By agreeing to apply ED to any one of many schools offering these plans, students are promising to attend an institution if admitted.  In other words, they are not only giving up the freedom to choose among future offers of admission but they are also providing colleges with virtually a 100 percent chance of “yielding” them into the institution.   

And for colleges concerned about where they stand on the U.S. News pecking order of “best” colleges, this is an important tool for crafting a class “to spec.”  So important, in fact, that much time is spent tinkering with enrollment management strategies to ensure optimal effectiveness of these plans.  And make no mistake.  Effectiveness is assessed by how well it works for the institution and not for the applicant.

Some of the considerations that go into deciding how to structure an early decision policy include target students (legacies, athletes, top academics) and their credentials, deadlines, percent of class to be filled, and what the competition is doing.

Early decision gives colleges a great deal of control, and they love it.  Even those schools publicly professing concern about the level of stress the admission process is causing high school students are quietly increasing the percent of class filled by these plans, moving deadlines around, and adding clever alternatives like ED II—a second chance to profess undying love to an institution and guarantee a yield for the class.

So how can the average applicant regain some small part of control over a process that looks to be increasingly out of control? By gathering facts about how colleges use early decision and deciding if applying early is in their best interests.

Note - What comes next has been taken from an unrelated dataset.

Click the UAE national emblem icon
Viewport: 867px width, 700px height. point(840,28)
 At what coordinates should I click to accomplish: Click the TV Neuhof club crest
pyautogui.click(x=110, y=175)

To help counselors as well as students and their families analyze and compare various ED plans, Jennie Kent and Jeff Levy have assembled an amazing chart documenting early decision vs. regular decision acceptance rates at all the colleges and universities offering ED.  They are making the chart available, free of charge, on their respective websites (see below for instructions on how to access the chart).

“What we have learned from the data we compiled was that several trends in college admission are more concerning than we thought,” said Jeff Levy, an independent educational consultant (IEC) based in the Los Angeles area. “But we also found institutions standing firm against these prevailing winds and we were encouraged.  It turns out that the only generalization that holds true is that college advisers must really know the schools we are recommending or we may risk misleading our students when we talk to them about their chance of admission.”

The chart, based on data that is readily available to anyone taking the time to do the research, is organized alphabetically by college and drills a little deeper into how early decision relates to regular decision at the colleges listed.

According to Jennie Kent, an IEC working in Bogatá, Colombia, “This chart includes five main metrics:  Early Decision acceptance rate, percent of class filled from Early Decision, Regular Decision acceptance rate, percent of class filled from Regular Decision, and the ratio of ED to RD acceptance rates.”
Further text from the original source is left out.